Resalta la importancia de realizar actividades de prevención integral en el sistema educativo, los lugares de trabajo, las cárceles y otros sectores vulnerables pero no está claro el cómo; transfiere a los municipios la competencia de asignar recursos para prevención y tratamiento y delega en los organismos estatales centrales la capacitación y supervisión. Tales medidas generan cuestionamientos que tienen que ver precisamente con la capacidad que tienen los entes territoriales para supervisar el cumplimiento de los criterios de habilitación en diferentes niveles de atención, la transparencia en la definición de los prestadores de salud, la asignación de proyectos y el manejo de los recursos.
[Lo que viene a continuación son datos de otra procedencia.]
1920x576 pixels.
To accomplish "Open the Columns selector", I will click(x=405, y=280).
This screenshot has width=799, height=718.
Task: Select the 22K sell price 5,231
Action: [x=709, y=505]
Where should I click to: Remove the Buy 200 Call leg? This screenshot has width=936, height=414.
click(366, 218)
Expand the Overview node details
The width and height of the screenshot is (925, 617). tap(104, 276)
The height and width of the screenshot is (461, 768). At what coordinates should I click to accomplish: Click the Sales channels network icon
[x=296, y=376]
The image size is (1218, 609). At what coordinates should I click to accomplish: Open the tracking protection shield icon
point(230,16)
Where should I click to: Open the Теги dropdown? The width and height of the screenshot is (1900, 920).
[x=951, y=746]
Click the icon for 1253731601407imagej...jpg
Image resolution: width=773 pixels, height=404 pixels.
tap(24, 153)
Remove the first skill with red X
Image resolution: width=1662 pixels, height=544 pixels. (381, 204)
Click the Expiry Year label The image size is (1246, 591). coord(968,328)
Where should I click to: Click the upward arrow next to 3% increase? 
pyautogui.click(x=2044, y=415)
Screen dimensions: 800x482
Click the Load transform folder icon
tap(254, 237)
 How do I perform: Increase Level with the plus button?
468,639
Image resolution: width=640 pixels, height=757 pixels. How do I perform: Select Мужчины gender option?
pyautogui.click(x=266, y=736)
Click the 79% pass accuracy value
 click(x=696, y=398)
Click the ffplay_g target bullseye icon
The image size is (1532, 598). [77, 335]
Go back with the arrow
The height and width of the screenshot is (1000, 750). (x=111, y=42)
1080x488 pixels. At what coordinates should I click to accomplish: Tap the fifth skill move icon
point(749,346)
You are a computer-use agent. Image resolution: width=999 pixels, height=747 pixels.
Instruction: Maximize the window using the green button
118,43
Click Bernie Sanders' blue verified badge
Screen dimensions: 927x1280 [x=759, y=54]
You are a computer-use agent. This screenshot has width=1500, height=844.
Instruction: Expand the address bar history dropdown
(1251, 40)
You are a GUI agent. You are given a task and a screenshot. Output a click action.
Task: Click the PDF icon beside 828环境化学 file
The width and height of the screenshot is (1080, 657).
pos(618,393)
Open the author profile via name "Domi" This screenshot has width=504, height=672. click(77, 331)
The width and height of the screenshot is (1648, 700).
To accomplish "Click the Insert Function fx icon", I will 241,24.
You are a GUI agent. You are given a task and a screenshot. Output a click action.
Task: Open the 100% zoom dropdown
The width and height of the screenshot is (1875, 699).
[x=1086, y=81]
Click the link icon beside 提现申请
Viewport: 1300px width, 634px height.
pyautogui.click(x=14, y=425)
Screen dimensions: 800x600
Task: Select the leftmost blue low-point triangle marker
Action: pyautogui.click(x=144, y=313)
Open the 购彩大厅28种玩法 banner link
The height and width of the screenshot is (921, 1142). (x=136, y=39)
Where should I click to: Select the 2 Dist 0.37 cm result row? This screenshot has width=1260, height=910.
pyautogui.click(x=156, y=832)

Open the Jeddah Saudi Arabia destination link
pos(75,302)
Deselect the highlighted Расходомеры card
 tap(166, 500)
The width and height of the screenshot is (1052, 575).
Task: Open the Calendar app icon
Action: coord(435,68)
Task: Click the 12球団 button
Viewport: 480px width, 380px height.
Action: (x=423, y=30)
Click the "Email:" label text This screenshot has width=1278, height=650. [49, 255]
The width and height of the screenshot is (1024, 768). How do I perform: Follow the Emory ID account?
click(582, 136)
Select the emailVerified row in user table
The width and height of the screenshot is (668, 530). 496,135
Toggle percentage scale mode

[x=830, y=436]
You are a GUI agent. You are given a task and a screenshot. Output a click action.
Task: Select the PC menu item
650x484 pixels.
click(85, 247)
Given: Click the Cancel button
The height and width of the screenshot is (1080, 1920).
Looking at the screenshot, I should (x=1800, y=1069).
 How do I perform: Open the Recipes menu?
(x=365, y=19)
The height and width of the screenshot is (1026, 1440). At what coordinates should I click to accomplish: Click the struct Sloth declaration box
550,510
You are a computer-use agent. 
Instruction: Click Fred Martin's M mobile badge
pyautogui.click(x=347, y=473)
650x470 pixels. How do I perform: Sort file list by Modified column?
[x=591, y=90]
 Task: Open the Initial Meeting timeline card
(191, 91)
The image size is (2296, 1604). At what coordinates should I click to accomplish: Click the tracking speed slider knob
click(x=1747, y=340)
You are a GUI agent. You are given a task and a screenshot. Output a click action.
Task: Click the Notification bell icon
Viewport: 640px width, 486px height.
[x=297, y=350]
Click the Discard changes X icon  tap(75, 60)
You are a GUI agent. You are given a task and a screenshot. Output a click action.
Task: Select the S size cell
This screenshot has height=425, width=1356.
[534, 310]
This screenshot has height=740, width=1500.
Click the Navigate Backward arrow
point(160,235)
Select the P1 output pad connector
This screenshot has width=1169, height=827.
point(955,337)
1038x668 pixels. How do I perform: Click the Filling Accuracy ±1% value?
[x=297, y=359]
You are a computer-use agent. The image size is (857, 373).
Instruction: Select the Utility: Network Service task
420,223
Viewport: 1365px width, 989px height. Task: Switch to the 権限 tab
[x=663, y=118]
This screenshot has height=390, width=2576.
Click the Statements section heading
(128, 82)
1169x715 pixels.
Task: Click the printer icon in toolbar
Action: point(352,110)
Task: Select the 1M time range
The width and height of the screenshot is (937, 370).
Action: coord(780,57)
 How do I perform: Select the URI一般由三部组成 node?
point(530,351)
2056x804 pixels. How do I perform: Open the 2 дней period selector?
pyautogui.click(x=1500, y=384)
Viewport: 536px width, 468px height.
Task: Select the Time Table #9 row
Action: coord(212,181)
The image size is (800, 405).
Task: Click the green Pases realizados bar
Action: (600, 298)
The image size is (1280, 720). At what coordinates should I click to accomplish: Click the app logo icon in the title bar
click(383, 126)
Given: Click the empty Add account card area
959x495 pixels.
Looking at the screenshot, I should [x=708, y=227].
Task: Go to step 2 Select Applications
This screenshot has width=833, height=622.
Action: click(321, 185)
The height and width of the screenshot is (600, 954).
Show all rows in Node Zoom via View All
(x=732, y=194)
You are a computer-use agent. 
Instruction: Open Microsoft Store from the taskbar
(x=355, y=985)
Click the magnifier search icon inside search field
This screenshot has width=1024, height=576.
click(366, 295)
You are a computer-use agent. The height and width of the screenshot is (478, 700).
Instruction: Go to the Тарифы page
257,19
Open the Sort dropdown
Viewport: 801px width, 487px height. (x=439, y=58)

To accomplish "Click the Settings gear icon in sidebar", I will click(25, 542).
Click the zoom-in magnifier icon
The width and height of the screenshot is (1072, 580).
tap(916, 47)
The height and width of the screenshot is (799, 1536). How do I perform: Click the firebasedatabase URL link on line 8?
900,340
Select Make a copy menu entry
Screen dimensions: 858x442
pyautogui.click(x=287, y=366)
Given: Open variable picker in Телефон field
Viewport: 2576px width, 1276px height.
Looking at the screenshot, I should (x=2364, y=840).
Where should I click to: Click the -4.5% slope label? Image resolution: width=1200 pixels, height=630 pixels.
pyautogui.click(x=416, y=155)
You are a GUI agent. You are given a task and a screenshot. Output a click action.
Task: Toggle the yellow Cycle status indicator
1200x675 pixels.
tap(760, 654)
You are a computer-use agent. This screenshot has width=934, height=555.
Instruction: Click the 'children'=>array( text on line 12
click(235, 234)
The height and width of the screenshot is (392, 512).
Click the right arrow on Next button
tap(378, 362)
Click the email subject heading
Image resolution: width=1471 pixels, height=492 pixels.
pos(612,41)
Como problema adicional tenemos el surgimiento de centros de atención de drogodependencias (CAD) no siempre idóneos y probablemente algunos fundados en la idea: “aquí hay un negocio con cerca de 300.000 adictos que necesitan tratamiento “así como recurso humano no siempre calificado, ofreciendo a las EPS servicios de atención para abusadores de sustancias a menores costos (menor calidad) y lamentablemente algunas veces avalados por psiquiatras. LA COMPETITIVIDAD POR ELCOSTO, NO POR LA CALIDAD.